— GEGEBENER TEXT —

Artenreiche Baumscheibe im Museumsquartier, Kinder zählen 50 Bienen auf ca. 8-12 Quadrameter grossen Inseln.

Die Bäume entlang der Strasse sind mit Rabatten unterpflanzt. Die Bäume, deren Laubkleid sich genügend ausbilden können, spenden den Fussgänger/innen Schatten.

Auch Verkehrsinseln hier im Heiligkreuz sind meist bepflanzt.

Die noch sehr junge Allee entlang der Poststrasse wird von ihrem bisherigen Sickerasphalt befreit und mit Grün unterpflanzt.

 
 

Kleingrünräume — Strassenspickel

Jene Strassenspickel, die naturnah mit Bäumen, Blumen und Naturwiese gestaltet sind, führen das grosse Potenzial vor Augen und bewirken auf kleinen Flächen Grosses.

 

Drei gute Beispiele am Rosenberg, hier junge Stauden

Auf Restfläche wird verzichtet, Bäume wachsen bis zum Strassenraum

Artenreiche Begrünung an der Dierauerstrasse

 
 

Grosse Grünfreiräume – Öffentliche Park- und Grünanlagen

Der botanische Garten ist in einer mittelgrossen Stadt wie St. Gallen keine Selbstverständlichkeit. Es werden rund 8000 beschriftete Pflanzen aus aller Welt gepflegt, Führungen und Ausstellungen veranstaltet und regelmässige Publikationen über Pflanzen herausgegeben. Mit diesem reichhaltigen Angebot wird der Botanische Garten seiner Aufgabe als Ort der Bildung gerecht. Die Anlage hat auch aussenräumlich grosse Qualitäten und ist ein lebendiger Ort der Erholung und der Begegnung.

Der Stadtpark ist das Paradebeispiel eines malerischen Landschaftsparks mit reichem Baumbestand und schmuckem Rosengarten. Die zwei Wasserflächen beim Gauklerbrunnen und bei der Voliere locken Bienen, Vögel und Menschen gleichermassen an.

Die Staudengärten entlang der Torstrasse sind imposant hoch und artenreich und sie grenzen den Park zur Strasse ab. Die Bauminseln zeigen überzeugend, wie über der Parkgarage ein natürliches Landschaftsbild entstehen kann. Viele Vögel brüten im Rankgerüst.

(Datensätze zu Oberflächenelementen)
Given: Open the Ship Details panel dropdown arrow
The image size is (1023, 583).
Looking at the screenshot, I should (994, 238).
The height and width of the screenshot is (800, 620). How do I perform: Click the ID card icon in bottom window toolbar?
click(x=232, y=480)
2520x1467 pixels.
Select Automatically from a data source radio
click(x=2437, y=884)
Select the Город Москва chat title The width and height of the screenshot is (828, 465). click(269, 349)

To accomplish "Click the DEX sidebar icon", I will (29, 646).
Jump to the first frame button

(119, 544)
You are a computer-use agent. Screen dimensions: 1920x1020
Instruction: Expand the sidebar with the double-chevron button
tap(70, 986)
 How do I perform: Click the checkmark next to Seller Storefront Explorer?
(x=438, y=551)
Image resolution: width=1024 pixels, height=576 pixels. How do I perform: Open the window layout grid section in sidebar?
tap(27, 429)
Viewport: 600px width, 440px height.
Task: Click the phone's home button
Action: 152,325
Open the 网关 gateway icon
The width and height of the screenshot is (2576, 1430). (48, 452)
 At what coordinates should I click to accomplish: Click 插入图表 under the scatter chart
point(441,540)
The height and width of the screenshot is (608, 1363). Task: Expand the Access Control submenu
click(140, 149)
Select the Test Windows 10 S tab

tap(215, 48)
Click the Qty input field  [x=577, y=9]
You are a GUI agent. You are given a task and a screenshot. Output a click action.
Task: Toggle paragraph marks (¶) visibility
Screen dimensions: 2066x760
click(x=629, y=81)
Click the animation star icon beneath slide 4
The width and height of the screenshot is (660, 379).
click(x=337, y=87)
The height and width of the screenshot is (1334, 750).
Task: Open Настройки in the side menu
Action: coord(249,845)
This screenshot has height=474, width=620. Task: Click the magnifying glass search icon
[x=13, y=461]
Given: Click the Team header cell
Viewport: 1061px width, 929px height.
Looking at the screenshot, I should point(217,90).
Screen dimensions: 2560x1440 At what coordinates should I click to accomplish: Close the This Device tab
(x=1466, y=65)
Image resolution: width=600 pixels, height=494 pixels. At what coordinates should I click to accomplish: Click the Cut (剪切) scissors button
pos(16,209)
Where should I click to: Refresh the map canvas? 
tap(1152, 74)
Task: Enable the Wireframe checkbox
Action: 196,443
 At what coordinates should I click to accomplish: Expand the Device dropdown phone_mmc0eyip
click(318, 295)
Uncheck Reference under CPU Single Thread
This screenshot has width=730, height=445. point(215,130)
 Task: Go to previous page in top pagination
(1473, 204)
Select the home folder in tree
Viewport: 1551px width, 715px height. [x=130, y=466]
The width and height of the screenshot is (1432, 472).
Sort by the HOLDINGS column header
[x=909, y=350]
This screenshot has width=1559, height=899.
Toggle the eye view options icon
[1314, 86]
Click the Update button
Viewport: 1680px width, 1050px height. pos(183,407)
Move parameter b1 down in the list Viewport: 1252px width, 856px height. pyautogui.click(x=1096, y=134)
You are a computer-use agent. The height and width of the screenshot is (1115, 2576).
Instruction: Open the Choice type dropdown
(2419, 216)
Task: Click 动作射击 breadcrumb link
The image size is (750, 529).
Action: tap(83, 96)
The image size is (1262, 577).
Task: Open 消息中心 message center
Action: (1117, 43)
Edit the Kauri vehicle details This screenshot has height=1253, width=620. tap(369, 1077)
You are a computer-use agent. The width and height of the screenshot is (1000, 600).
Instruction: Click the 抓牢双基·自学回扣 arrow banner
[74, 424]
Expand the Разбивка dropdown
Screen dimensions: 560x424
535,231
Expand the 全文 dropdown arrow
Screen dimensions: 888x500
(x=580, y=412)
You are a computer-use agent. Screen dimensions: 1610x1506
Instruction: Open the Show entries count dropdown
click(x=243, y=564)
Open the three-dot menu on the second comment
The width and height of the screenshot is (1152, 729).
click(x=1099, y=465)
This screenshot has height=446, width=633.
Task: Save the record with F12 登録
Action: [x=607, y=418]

— DEINE AUFGABE —
Führe den Text über das Stadtgrün in St. Gallen im Anschluss an seinen letzten Satz fort.

— LÖSUNG DER AUFGABE —
Der Bildweiher ist der Biodiversitäts-Hotspot im Westen der Stadt. Er stellt mit Feuchtgebieten und stehenden Seichtwasserzonen eine ökologische Rarität dar. Leider ist er komplett durch Bauten eingefasst.

 

Unterer Brühl — Teil West

Stadtpark

Bildweiher

Botanischer Garten

 
 

Öffentliche und halböffentliche Anlagen – Schulen, Sportanlagen, Kirchen, Friedhöfe, Familiengartenareale, Pflegeheime

  • Die Umgebung des Primarschulhauses Rotmonten wurde naturnah umgestaltet.

  • Das Areal um die Kirche St. Otmar wirkt verwunschen. Zwischen alten Bäumen, blühenden Stauden und Kies-Rasenflächen steht das Gemäuer.

  • Das in Holzbauweise erstellte Primarschulhaus strahlt Nachhaltigkeit aus. Ein reicher Baumbestand bringt Atmosphäre und Schatten.

  • Der einzige Familiengarten mit einer Durchwegung lässt die Öffentlichkeit am Garten teilhaben. Die Anlage ist beispielhaft für andere geschlossene Familiengärten.

  • Die Friedhofsanlage hat die Ausstrahlung eines malerischen Landschaftsparks mit ökologisch wertvollem Baumbestand und Kleinststrukturen, die auch den Menschen Orte des Rückzugs geben.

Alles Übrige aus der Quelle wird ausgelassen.